On 02/19/14 12:56, Thomas Ferris Nicolaisen wrote:


On Wednesday, February 19, 2014 12:31:26 PM UTC+1, Gunnar Strand wrote:

    Hi Oleg,

    There are probably other better solutions, but one way would be to
    add a .gitignore file listing the particular file you do not want
    tracked, and add the .gitignore itself file too.

    http://git-scm.com/docs/gitignore <http://git-scm.com/docs/gitignore>


Since the file is already tracked in this case, doing a normal ignore
will not help.


Right, I stand corrected. It even appears to be gitignore 101.

After some researching using the normal tools, your suggestion of using assumed-unchanged seems appropriate. I find this an interesting problem, but I have been unable to find any trivial solution.

As an alternative, I added the following to a pre-commit hook:

git checkout ignoreme
git reset HEAD ignoreme

This would also solve the problem, but is less elegant than "--assume-unchanged". However, a pull after a commit would result in the ignored
file to be updated with the upstream changes.

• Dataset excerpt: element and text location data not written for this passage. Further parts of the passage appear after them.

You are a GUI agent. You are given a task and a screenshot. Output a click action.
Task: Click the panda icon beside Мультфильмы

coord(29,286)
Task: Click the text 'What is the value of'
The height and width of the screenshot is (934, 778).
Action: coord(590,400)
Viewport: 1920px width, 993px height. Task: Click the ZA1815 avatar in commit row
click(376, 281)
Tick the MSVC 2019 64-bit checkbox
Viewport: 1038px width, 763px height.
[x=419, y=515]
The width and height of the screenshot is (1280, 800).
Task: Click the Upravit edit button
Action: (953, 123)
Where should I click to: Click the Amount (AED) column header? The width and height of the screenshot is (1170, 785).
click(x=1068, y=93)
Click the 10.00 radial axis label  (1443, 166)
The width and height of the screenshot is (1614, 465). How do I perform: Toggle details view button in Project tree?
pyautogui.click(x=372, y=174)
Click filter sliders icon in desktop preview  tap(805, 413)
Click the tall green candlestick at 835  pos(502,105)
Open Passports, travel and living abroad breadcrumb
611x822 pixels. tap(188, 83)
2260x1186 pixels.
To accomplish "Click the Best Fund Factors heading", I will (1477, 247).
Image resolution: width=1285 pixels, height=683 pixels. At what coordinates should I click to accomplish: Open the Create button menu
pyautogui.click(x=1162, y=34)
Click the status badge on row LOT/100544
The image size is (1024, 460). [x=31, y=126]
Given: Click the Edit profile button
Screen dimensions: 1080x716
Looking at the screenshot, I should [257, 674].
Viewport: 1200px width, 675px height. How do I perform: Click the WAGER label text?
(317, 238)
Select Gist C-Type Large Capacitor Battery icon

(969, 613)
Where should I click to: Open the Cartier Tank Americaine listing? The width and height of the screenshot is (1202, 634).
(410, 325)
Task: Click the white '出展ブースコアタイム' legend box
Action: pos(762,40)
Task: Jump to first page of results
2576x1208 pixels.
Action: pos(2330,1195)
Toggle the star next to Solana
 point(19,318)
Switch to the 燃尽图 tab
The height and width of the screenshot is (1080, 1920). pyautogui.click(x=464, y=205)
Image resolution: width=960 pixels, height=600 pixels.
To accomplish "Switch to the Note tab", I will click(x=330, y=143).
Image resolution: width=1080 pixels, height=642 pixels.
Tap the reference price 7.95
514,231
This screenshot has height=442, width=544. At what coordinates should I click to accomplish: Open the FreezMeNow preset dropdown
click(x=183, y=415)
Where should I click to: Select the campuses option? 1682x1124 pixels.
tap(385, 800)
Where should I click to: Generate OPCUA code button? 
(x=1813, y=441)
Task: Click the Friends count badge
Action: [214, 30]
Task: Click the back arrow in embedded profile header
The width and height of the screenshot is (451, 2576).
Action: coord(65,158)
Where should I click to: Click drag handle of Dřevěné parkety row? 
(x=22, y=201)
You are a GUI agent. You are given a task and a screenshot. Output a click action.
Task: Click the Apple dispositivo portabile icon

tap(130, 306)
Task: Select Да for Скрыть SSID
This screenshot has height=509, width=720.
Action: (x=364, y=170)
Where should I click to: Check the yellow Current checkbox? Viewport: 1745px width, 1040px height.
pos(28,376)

But the above test also revealed what I believe is a bug in git. After the pre-commit is executed with "git reset", the "ignoreme" file is still listed as being committed:

# Changes to be committed:
#   (use "git reset HEAD <file>..." to unstage)
#
# modified:   ignoreme
#

And adding a commit message results in an empty commit:

ign2$ git --no-pager diff HEAD^ HEAD
ign2$

I think git should reevaluate the state after the pre-commit hook has been executed, and not create an empty commit unless "--allow-empty" is given to commit. I've submitted this on the bug list.